Por último, existe um problema gravíssimo, que vem certamente sendo consequência do estilo familiar e amistoso da Disney e que tem marcado muitas vezes uma presença algo exagerada em vários filmes da Marvel. O humor aqui apresentado demonstra igualmente a falta de compromisso a um tom, já que a todo o momento surge uma criatura demasiado adorável ou uma piada desnecessariamente cómica, incluindo em momentos extremamente dramáticos. Não sendo tão estupidificado como em The Phantom Menace, por exemplo, esse humor não deixa de ser problemático, precisamente porque não nos mantém num sentimento de inquietude, tirando rapidamente uma risada do público em vez de o deixar em sobressalto. Veja-se que nos filmes originais da saga, o humor era contextual ou estava meramente presente nas interacções entre as personagens nas quais o humor era uma característica própria, nunca se sobrepondo ao momento mas sendo parte natural do mesmo. 
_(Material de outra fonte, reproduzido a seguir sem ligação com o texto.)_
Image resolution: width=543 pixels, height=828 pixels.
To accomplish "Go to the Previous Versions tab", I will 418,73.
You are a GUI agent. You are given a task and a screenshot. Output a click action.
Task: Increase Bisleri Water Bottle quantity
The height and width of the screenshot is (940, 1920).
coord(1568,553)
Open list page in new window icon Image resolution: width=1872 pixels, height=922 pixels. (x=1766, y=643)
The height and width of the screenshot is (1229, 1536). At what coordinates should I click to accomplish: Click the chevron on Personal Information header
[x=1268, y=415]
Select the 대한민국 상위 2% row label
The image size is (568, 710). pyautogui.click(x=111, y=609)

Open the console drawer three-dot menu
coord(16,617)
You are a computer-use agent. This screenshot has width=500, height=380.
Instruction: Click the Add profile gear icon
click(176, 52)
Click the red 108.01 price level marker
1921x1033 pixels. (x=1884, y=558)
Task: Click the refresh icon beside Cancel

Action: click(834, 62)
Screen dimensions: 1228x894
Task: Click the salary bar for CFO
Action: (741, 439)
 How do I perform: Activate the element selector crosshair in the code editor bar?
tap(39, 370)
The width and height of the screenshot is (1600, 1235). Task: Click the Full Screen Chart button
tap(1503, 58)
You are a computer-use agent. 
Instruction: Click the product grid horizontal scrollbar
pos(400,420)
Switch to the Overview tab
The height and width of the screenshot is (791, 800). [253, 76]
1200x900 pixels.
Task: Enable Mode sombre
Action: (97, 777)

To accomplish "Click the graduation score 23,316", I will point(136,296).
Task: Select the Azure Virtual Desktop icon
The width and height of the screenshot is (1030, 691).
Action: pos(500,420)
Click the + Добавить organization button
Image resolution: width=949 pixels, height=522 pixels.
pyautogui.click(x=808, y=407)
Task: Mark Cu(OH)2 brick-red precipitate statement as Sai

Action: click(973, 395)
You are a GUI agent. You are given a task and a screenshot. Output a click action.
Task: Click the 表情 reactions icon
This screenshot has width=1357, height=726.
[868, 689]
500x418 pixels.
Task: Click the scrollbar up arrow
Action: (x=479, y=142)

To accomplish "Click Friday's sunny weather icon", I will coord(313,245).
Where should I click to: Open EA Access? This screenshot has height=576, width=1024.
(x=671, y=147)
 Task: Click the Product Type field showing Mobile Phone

Esta experiência cinematográfica foi certamente um caso - para mim que continuo até este dia a ser um grande fã de Star Wars e tendo tido a oportunidade de ver este várias vezes consecutivas - em que a nostalgia já não me conseguiu fazer engolir as más decisões de argumento e edição. Ainda que os "principais protagonistas" sejam desenvolvidos de maneiras interessantes, o resto não traz nada de novo e revolve em volta do mesmo tipo de estereótipos narrativos e visuais que estes e outros blockbusters tendem a usar e abusar há anos, apesar de tentar dissimular que tal não é o caso. Se Star Wars não receber uma reforma mais ambiciosa rapidamente, temo ficar cada vez mais conflituoso relativamente a estes filmes e cada vez menos excitado pelo anúncio de cada novo registo na cada vez maior Guerra das Estrelas.